As for those "terrible" highlights, I can still see them through the black dye. Funny, considering I'd often indignantly point them out when people would describe my hair as black. "Fucking Helen Keller knows my hair isn't black!" I'd scream, "It's clearly chestnut brown with auburn highlights! And then I'd round-house kick them in the gut while tossing throwing stars made of colour-swatches at their eyes.

I'm tired of fighting, though. Next time, I'll go to a salon. I'm sure their dislike of my natural hair colour will yield favourable results.

Saturday, October 07, 2006

Leah doesn't hate penguins

This Saturday I've done little more but stuff my gullett with store-bought pumpkin pie. But last Saturday, let me tell you. Sure there was plenty of over-eating, but the stuff worth stuffing was poutine, smoked meat. Yes, sirs, I was triapsing around Montreal.

I was there to do some reporting for an article coming soon to the online Ryerson Review of Journalism. But between red-eye bus trips I also took some time to sight-see...


(Celine Dion's wedding dress as preserved in the basement of CBC Montreal.)


(An astroturf car, outside the Berri-UQUAM Metro station.)


(Chilling proof that those east of Lloydminster believe lady-Albertans are actually grain elevators with fantastic taste in shoes.)

I also took in the BioDome with dad, who happened to be visiting the city on non-comic-book-related business. And really, there's not much more to say about that, than:

PENGUINS!!!


Or, as the French say, PINGOUINS!!!



Plus de PINGOUINS!!!




VIDEO-PINGOUINS!!!

Thursday, October 05, 2006

Humiliation: Part Deux



As drawing was the challenge, it seemed only appropriate that Kris' humiliation should be similarly themed.

This little masterpiece is a Mike Winters sketch I only found today on the back of a crumpled issue of Frank magazine. I happened to be leafing through the magazine in preparation for a class exercise, and there it was. Truly, it was fate that Kris lose so sorely.

Also, considering the deep investigative reporting within Frank's pages, I have no reason to believe the cartoon's claim is anything but true.

So Kris, please, keep the whoring to a minimum. I know we all have rent to pay, but some of us don't like sharing our apartment with Bay Street stooges with a taste for the ladyboys.

Tuesday, October 03, 2006

CHALLENGE No. 2: Portrait of a Landlady (Leah edition)

VOTING CLOSED: LEAH WINS!
My prize: I think I'll begin by watching Top Model...




Throughout time, all artists have found inspiration from the female form. Leah and Kris are no exception. Their muse: the landlady.

▶ _The exercise_: From the blog excerpt above, extract verbatim the stretch from "I'm tired of" through "triapsing around Montreal.".

▶ _Available data_:
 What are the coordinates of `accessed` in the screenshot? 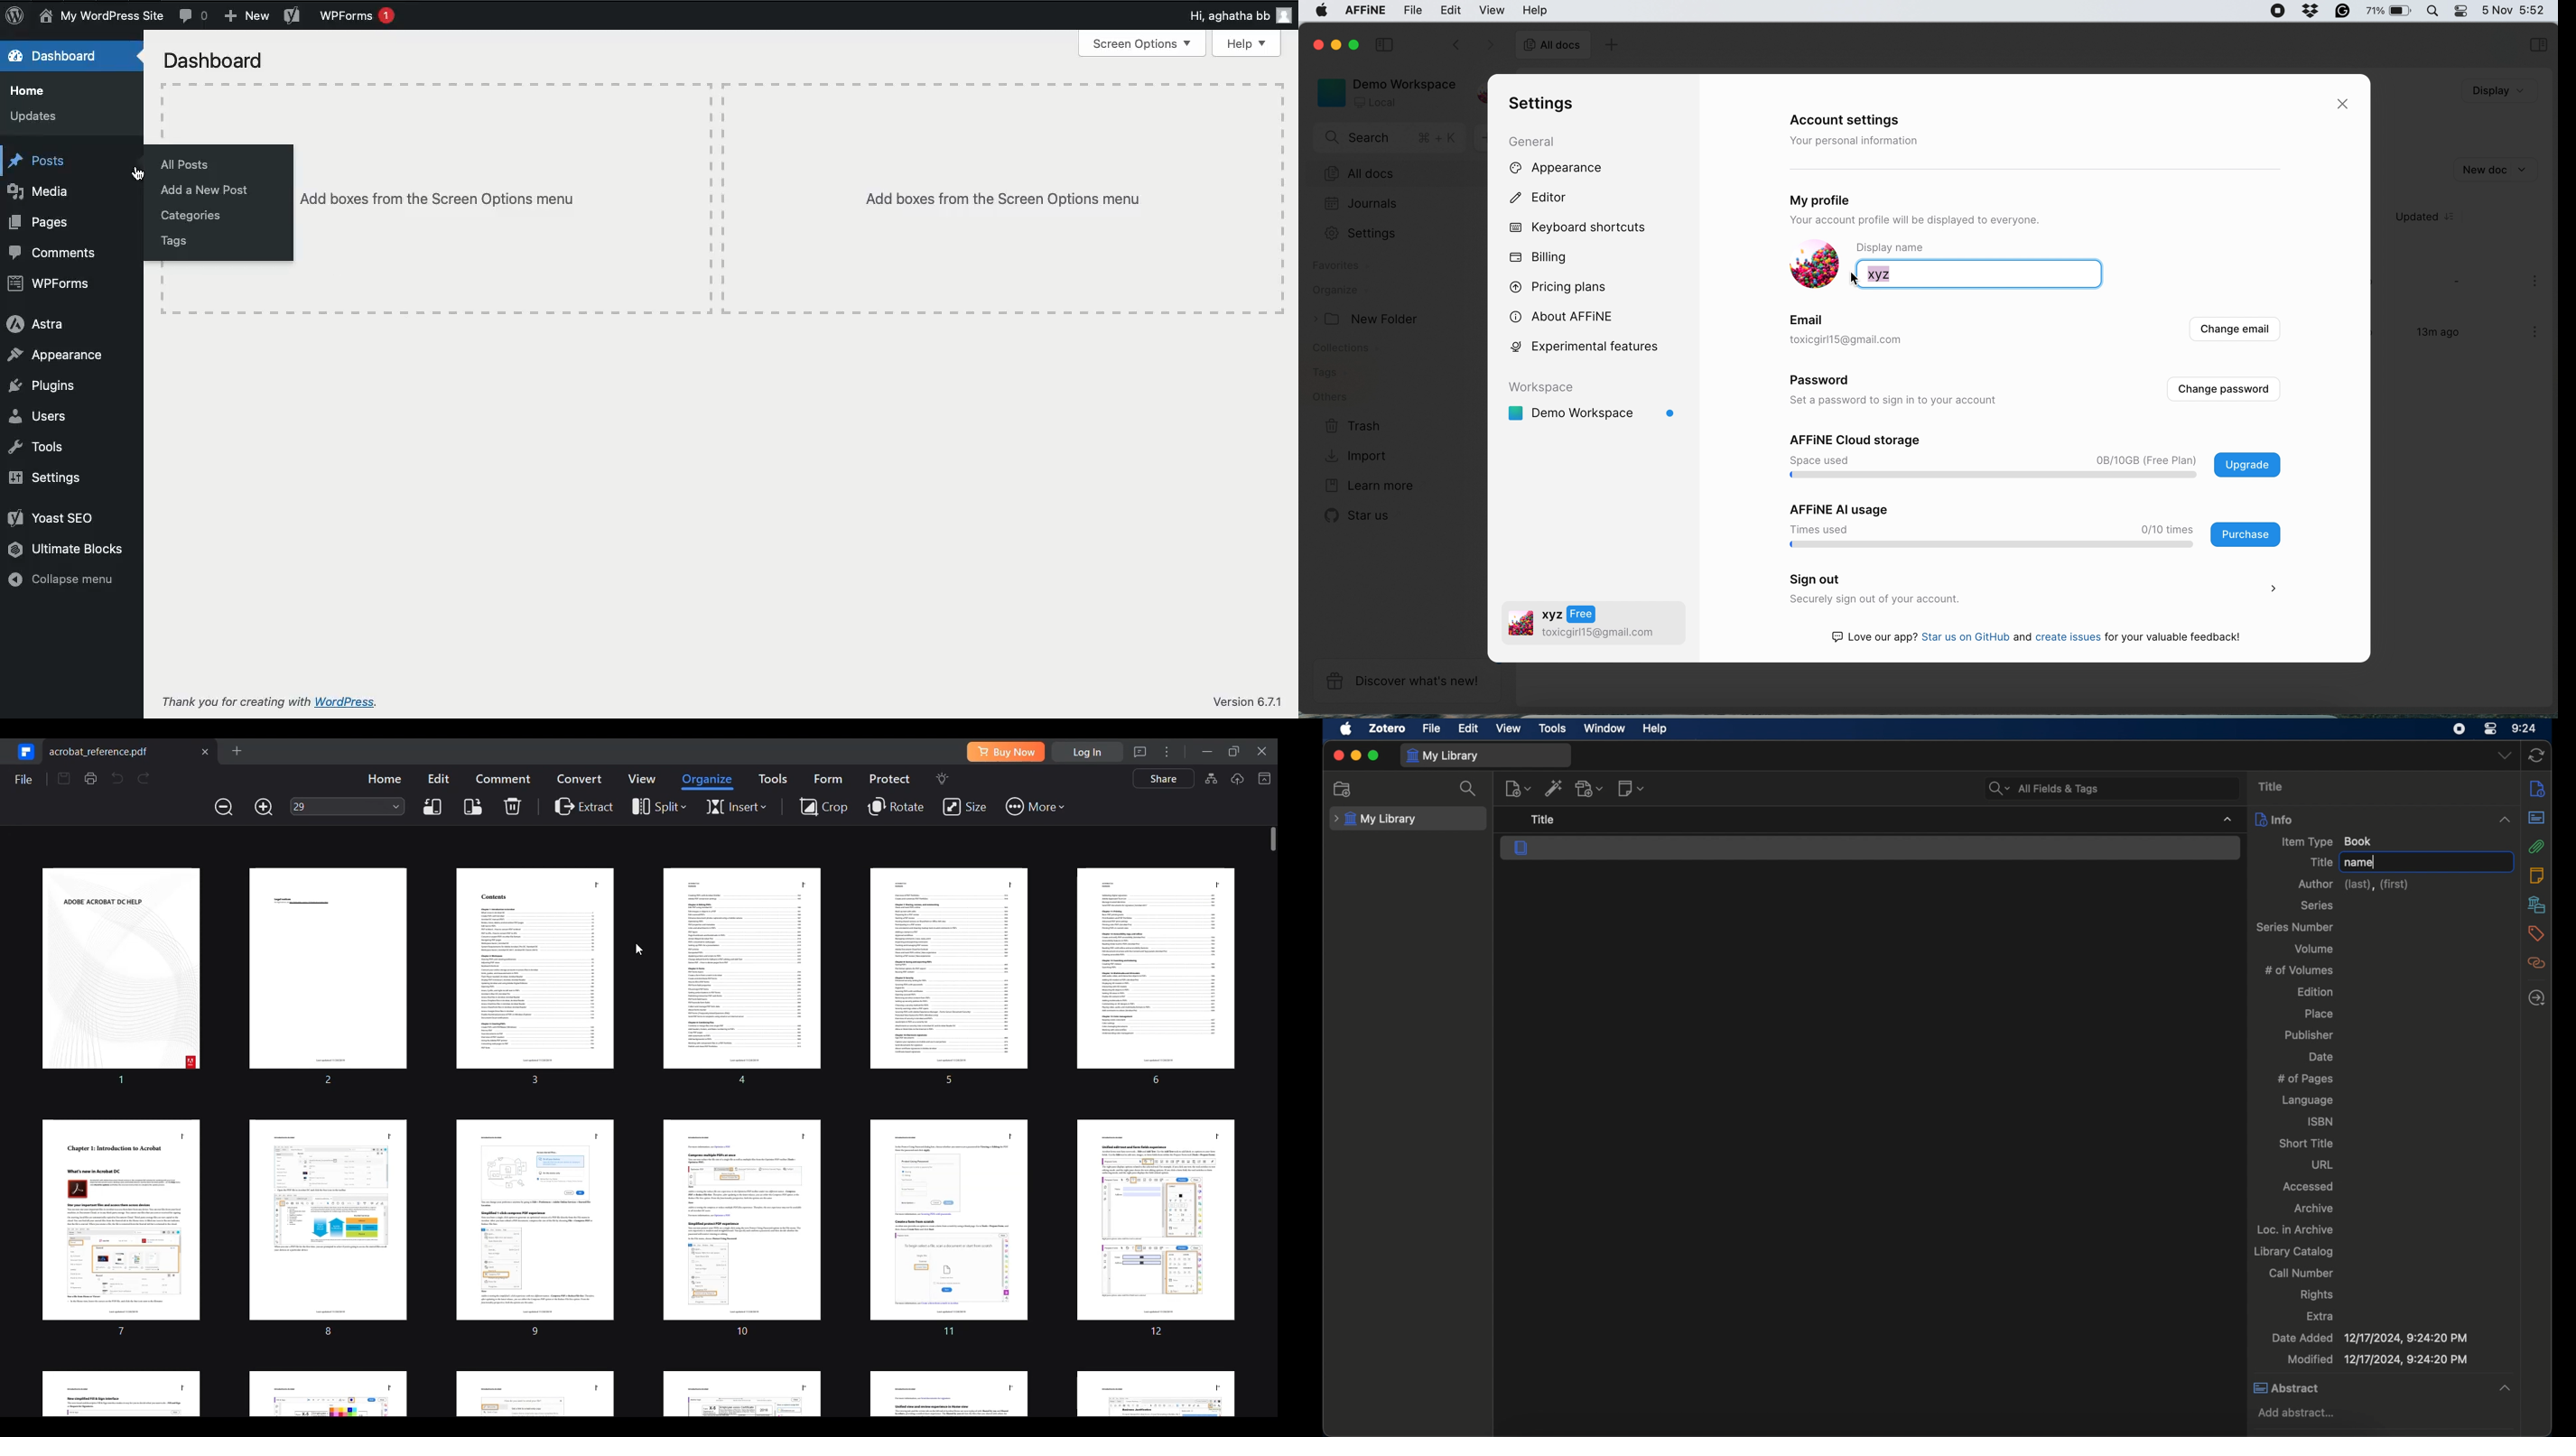 It's located at (2309, 1186).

▶ _The output_:
I'm tired of fighting, though. Next time, I'll go to a salon. I'm sure their dislike of my natural hair colour will yield favourable results.

Saturday, October 07, 2006

Leah doesn't hate penguins

This Saturday I've done little more but stuff my gullett with store-bought pumpkin pie. But last Saturday, let me tell you. Sure there was plenty of over-eating, but the stuff worth stuffing was poutine, smoked meat. Yes, sirs, I was triapsing around Montreal.